Manchmal kommt es mir vor, als seien die wahren Heldinnen und Helden aus Forschung und Geschichte nur einem kleinen Kreis von Menschen bekannt, speziell in ihrem Heimatland. Was im Fall von Maria Reiche aus Deutschland gewiss zutrifft.
Haben Sie schon einmal von Doktor Maria Reiche gehört? Vielleicht, wenn Sie schon einmal in Peru waren. Aber ansonsten? – Dabei verdient dieses für die Forschung opferbereite Leben durchaus Beachtung und Wertschätzung. Was die in Dresden geborene Maria Reiche zumindest in ihrer Wahlheimat Peru im Laufe ihrer Tätigkeit erfahren durfte. Heute ist ihr zu Lebzeiten bewohntes Haus am Rande der Panamericana Sur zu einem kleinen, aber sehr sehenswerten Museum mitten in der Wüste umfunktioniert.
„Ich wollte weg. Irgendwohin. Das war aus mit den Nazis für mich. Europa war wie unter einer dunklen Wolke. Ich empfinde solche Sachen sehr: Wenn irgendwo ein großes Unglück passiert, dann bin ich den ganzen Tag melancholisch, ich weiß nicht warum. Deswegen hab ich die Anzeigen in den Zeitungen gelesen, wo man jemanden suchte. Und da suchte man jemanden für Peru.” (Quelle: radioDoku)

* [Kurze Aufgabe] Kopieren Sie aus dem Text über Maria Reiche wörtlich den Abschnitt, der mit den Worten „Manchmal kommt es“ beginnt und mit „der Wüste umfunktioniert.“ endet. Stützen Sie sich ausschließlich auf den Text über Maria Reiche.

(Gespeicherte Einträge)
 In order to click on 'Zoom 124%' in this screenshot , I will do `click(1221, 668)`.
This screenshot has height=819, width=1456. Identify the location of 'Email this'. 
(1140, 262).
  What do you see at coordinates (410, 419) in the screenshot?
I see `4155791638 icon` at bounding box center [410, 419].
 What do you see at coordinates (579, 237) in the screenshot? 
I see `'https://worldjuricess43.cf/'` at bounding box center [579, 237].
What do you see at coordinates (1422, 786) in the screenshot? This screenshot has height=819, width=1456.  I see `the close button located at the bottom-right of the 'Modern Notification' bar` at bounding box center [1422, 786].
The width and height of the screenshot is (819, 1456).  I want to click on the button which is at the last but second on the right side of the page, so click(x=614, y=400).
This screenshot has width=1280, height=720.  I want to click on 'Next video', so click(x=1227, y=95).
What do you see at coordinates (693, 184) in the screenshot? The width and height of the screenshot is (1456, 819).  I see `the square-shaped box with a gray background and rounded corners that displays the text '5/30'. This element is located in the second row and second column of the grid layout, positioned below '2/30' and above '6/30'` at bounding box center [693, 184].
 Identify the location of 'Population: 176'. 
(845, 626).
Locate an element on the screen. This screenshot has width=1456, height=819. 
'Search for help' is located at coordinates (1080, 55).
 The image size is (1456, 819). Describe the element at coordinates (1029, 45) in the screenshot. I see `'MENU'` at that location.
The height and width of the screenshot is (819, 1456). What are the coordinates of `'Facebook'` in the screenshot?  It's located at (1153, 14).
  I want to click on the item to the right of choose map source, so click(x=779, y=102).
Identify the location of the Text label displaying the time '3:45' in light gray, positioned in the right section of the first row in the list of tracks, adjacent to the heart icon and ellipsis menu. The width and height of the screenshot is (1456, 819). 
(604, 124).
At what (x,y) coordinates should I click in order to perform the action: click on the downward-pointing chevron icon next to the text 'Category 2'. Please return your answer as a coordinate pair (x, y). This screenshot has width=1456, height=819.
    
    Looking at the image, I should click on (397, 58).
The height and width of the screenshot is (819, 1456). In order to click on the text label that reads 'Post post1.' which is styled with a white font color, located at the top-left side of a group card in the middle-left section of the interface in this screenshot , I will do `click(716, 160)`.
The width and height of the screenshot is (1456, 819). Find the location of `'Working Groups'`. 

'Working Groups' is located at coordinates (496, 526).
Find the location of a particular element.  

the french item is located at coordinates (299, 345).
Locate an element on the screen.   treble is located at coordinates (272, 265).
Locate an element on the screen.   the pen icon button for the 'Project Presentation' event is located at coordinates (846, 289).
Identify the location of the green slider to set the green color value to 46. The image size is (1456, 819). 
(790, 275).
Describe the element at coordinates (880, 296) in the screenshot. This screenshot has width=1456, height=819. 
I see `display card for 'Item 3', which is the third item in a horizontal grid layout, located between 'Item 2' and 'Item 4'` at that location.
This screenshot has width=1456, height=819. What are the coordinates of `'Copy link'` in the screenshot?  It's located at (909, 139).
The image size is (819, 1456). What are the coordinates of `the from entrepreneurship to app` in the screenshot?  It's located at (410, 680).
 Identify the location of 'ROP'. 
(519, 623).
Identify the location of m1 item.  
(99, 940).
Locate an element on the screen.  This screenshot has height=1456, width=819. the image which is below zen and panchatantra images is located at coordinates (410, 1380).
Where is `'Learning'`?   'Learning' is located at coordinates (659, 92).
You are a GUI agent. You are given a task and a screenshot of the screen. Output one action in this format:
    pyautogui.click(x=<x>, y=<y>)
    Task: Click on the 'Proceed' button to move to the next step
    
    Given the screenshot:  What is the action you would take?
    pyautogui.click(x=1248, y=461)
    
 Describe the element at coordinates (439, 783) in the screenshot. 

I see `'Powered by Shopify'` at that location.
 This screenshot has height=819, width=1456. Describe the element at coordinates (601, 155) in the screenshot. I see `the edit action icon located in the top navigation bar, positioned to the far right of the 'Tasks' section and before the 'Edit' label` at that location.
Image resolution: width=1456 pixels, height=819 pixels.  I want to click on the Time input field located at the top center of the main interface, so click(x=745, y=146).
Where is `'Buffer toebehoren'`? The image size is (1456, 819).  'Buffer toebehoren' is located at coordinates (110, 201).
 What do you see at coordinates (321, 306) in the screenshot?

* [Antwort zur Aufgabe]
Manchmal kommt es mir vor, als seien die wahren Heldinnen und Helden aus Forschung und Geschichte nur einem kleinen Kreis von Menschen bekannt, speziell in ihrem Heimatland. Was im Fall von Maria Reiche aus Deutschland gewiss zutrifft.
Haben Sie schon einmal von Doktor Maria Reiche gehört? Vielleicht, wenn Sie schon einmal in Peru waren. Aber ansonsten? – Dabei verdient dieses für die Forschung opferbereite Leben durchaus Beachtung und Wertschätzung. Was die in Dresden geborene Maria Reiche zumindest in ihrer Wahlheimat Peru im Laufe ihrer Tätigkeit erfahren durfte. Heute ist ihr zu Lebzeiten bewohntes Haus am Rande der Panamericana Sur zu einem kleinen, aber sehr sehenswerten Museum mitten in der Wüste umfunktioniert.